◎与当初在兴庆宫中时,又有什么区别?◎
“顾先生?”
秋芜疑心自己是不是听错了, 有些诧异地看过去。
顾攸之性子腼腆,只说了方才那一句,就已经满脸通红, 被她这样一问, 更加显得局促不已,支支吾吾片刻,方道:“明年春日, 我打算入京赶考。”
“先生要参加明年的会试?”秋芜隐隐明白了几分, 问,“怎会突然有此打算?”
顾攸之原本是县学的学生, 已过了凉州府的考试,取得了贡生的资格。
只是凉州地处偏僻, 不似中原那般富庶, 朝廷下达的可入京参考的名额亦比中原州府少了大半,几乎每年都被州府官员的子女亲眷占了去。
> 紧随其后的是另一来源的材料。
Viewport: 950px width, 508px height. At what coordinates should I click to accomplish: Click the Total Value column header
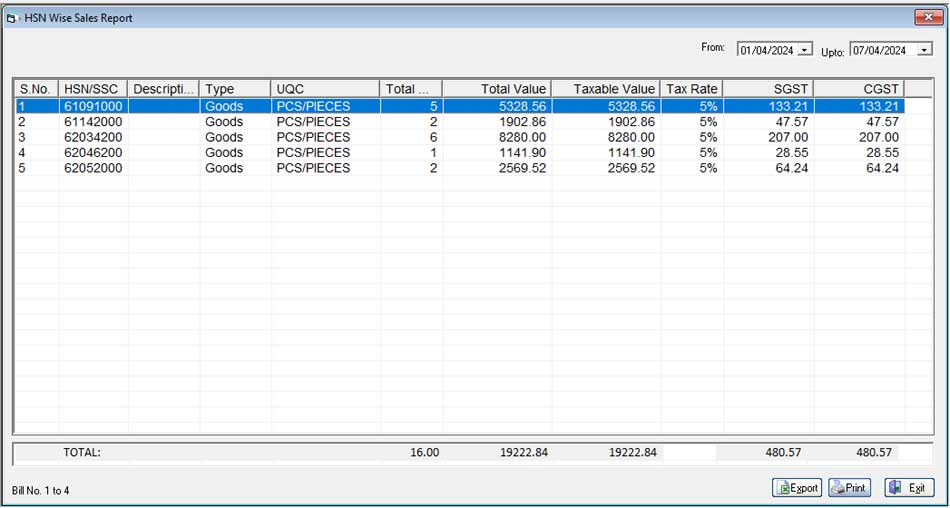pos(496,89)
顾攸之出身贫寒,因刺史赏识,向县令推荐, 才得入县学读书。
读书时,他还需分心照顾家中农事,因而不似秦衔学业拔尖,未能考至州府的前五名, 得不了保举, 便留在州府中, 自刺史幕僚做起, 将来或跟着刺史调任他处, 或继续留在凉州为掾吏。
比不得秦衔年纪轻轻便官至四品, 前途无量, 但也已比大多贫苦人家的郎君好了十倍百倍。
可眼看今年上报参考贡生名额之事已临近尾声,他竟忽然说要赴京赶考,也不知是从哪里得来的名额。
“前些日子,刺史私下同我提起此事,说今年原本占了一个名额的举子突发恶疾,无法入京赶考,他便举荐了我。此事已定下,后日我便能拿到州府的文书,想必下月就会自凉州启程了。”
提起此事,他也觉得如梦似幻。
前两年不是没有过已定下的举子因故无法赴京,要临时换做旁人的。但这样的机会向来都很快就被旁人抢走了,从来轮不到他,也不知今年为何忽然给了他。
“这可是天大的好事。我先恭喜先生了,盼先生能在春闱中得个好名次,将来入朝为官,前途无限。”
秋芜笑了笑,有意不提他方才说的“等我”这样的话,只像寻常相熟悉的友人之间一般祝贺一番。
顾攸之心细,很快察觉她态度间极其微妙的变化,面上有些害羞的喜悦笑容不由收了收。
他多少明白,这大约是在暗示他,接下来的话不必说出来了。
可他到底有些不甘心,犹豫挣扎多日,好不容易鼓起勇气,当面来问明她的意思,他不想就这么放弃。
在他看来,尽管从前二人之间并未戳破那点朦胧的情意,更无半句盟誓,可这么久了,秋芜一定已知晓他的情意。
“借娘子吉言,我定会发奋。若来年考取进士,便能入翰林院待缺……秦娘子,那时,我、我便让人到贵府提亲,可好?”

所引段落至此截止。